Von der Politik fordert der Mediziner „weniger Trickserei und mehr Ehrlichkeit“ und ortet stattdessen „ein Schönreden“ der Situation. Aus seiner Praxis auf der Intensivstation sagt Hasibeder: „Das ist eine Erkrankung, wie ich sie noch nie zuvor gesehen habe. Wir haben Patienten, bei denen die Lunge innerhalb kürzester Zeit zerstört ist.“
In der ersten Welle sei die Sterberate der CoronaPatienten auf der Intensivstation in Zams bei 12,5 Prozent gelegen, in der zweiten bei 36 Prozent. Hasibeder geht davon aus, dass der Anstieg im Herbst – unerkannter Weise – bereits der britischen Mutation geschuldet war, die inzwischen das Geschehen bestimmt. „Damals wurde noch viel weniger sequenziert.“
Wiens Gastpatienten
Auffassungsunterschiede gibt es indes zwischen den aktuell besonders stark betroffenen östlichen Bundesländern. Konkret darüber, welche Last Wiens Spitäler in der Versorgung von Covid-Patienten aus dem benachbarten Niederösterreich und Burgenland schultern müssen. Zuletzt hatte Bürgermeister Michael Ludwig (SPÖ) auch aus diesem Grund auf scharfe Lockdown-Maßnahmen in der gesamten Region gedrängt: Er habe den Eindruck, dass sich manche Länder denken würden, dass man im Notfall immer noch Wien habe. Man helfe zwar gerne, die Ressourcen seien aber irgendwann erschöpft, betonte Ludwig.

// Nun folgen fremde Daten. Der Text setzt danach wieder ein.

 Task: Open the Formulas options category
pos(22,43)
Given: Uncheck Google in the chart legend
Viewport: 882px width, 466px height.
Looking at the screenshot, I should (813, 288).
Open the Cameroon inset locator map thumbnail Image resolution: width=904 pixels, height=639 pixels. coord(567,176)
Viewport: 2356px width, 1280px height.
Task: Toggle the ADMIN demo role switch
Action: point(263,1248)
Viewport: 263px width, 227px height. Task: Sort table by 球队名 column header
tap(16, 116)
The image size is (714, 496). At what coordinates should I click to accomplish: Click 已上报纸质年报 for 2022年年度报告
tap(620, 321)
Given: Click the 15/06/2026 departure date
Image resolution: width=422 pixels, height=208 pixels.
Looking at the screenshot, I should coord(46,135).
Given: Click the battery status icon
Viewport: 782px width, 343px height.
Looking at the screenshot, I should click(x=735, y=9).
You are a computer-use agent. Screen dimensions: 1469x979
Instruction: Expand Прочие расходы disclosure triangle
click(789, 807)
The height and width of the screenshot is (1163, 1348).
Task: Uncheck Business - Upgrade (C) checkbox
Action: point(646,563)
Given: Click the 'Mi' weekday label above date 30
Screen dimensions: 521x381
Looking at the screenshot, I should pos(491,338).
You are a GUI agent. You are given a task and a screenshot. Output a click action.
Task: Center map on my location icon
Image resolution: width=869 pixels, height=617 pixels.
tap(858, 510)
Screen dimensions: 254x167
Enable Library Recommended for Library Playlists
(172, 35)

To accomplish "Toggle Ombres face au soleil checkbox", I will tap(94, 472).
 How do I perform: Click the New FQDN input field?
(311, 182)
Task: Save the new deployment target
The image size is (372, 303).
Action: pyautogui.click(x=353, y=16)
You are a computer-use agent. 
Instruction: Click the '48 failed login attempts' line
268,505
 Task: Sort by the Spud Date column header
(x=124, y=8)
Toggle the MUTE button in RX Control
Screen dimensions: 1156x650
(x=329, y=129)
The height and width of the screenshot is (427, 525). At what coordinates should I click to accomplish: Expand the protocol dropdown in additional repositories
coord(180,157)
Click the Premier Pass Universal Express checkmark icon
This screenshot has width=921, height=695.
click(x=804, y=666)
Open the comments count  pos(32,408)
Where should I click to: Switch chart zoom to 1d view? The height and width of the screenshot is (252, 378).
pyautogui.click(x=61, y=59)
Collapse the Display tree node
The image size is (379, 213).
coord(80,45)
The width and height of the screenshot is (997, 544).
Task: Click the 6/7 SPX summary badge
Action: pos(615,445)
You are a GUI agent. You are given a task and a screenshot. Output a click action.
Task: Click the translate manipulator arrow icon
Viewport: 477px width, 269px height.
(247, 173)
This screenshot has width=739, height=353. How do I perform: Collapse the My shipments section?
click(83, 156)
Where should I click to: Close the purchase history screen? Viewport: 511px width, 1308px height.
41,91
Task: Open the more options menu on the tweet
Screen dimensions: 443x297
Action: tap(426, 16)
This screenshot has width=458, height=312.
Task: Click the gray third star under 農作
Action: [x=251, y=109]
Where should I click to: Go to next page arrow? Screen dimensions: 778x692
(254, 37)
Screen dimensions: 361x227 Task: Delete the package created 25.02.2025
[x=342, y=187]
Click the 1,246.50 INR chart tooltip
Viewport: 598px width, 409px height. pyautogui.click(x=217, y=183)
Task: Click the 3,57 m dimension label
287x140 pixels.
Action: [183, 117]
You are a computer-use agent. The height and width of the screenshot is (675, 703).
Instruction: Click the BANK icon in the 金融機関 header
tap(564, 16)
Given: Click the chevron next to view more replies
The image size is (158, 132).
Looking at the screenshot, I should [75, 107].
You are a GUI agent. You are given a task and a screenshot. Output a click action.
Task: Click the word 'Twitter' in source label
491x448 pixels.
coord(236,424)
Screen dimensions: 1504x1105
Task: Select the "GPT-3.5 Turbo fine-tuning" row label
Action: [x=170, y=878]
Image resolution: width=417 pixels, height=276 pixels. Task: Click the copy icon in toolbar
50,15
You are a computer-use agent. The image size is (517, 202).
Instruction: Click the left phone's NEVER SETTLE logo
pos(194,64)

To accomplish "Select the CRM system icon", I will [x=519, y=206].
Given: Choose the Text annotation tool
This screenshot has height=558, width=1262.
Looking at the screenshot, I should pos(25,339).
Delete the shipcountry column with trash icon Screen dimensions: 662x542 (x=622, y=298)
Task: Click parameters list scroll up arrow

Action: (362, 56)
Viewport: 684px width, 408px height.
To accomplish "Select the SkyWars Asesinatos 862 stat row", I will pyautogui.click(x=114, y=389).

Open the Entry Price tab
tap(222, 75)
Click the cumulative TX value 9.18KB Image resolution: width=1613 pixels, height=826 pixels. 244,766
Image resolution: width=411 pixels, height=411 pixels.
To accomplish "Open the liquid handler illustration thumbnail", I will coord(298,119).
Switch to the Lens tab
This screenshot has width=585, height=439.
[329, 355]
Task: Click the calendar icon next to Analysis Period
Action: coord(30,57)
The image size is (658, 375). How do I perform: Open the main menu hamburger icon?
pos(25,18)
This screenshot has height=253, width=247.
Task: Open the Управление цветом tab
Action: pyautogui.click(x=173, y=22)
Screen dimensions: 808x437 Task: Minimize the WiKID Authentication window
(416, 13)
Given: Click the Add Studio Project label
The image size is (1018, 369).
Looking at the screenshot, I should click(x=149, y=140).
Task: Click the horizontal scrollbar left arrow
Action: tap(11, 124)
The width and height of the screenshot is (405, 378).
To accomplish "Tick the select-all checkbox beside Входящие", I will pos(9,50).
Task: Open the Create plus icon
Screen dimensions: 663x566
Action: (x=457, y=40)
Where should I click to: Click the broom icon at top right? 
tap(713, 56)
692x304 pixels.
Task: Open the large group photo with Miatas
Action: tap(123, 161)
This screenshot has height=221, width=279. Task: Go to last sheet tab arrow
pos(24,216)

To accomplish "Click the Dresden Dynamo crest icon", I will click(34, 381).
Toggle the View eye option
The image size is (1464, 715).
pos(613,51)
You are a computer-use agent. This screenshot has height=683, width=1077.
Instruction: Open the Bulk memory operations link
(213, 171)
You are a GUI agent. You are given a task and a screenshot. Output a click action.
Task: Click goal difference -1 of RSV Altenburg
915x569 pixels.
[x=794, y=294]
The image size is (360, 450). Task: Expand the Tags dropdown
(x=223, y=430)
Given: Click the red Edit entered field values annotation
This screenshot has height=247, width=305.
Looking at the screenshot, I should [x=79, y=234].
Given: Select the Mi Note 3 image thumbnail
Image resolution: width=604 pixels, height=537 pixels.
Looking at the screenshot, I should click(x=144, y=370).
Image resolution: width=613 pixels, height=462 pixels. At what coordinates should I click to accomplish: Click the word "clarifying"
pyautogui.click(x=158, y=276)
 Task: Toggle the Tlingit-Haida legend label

In Niederösterreich fühlt man sich nur bedingt angesprochen: Aus dem Büro des für die Kliniken zuständigen Landeshauptfrau-Stellvertreters Stephan Pernkopf (ÖVP) heißt es: „Aus Niederösterreich wurde kein Covid-Patient an eine Intensivstation in Wien überwiesen.“
Doch auch ohne direkte Überweisungen landen viele Niederösterreicher in den Wiener Krankenhäusern. Laut Gesundheitsverbund (Wigev) lag der Anteil der Gastpatienten auf den Intensivstationen bei sieben Prozent (mit Covid) bzw. bei 23 Prozent (ohne Covid), rechnet ein Sprecher vor.
„Aufgrund der geografischen Gegebenheiten stammt der größte Anteil der Gastpatienten aus Niederösterreich“, betont er. Deutlich geringer ist der Anteil der Nicht-Wiener auf den Normalstationen der Gemeindespitäler. Er lag zuletzt bei drei Prozent (mit Covid) bzw. bei 14 Prozent (ohne Covid).
Intensiv-Gipfel
Laut aktueller Prognose sollen bis 14. April 669 Covid-Patienten bundesweit auf Intensivstationen liegen. Der Zuwachs konzentriert sich jedoch auf die Ostregion, wo vergleichsweise weniger über 65-Jährige geimpft wurden. Bundesweite Verschärfungen sind deshalb vorerst nicht geplant. Kanzler Sebastian Kurz (ÖVP) bat nach Gesprächen mit Spitalsvertretern am Donnerstag stattdessen um Solidarität: Weniger stark betroffene Länder sollen Intensivpatienten aus dem überlasteten Osten übernehmen.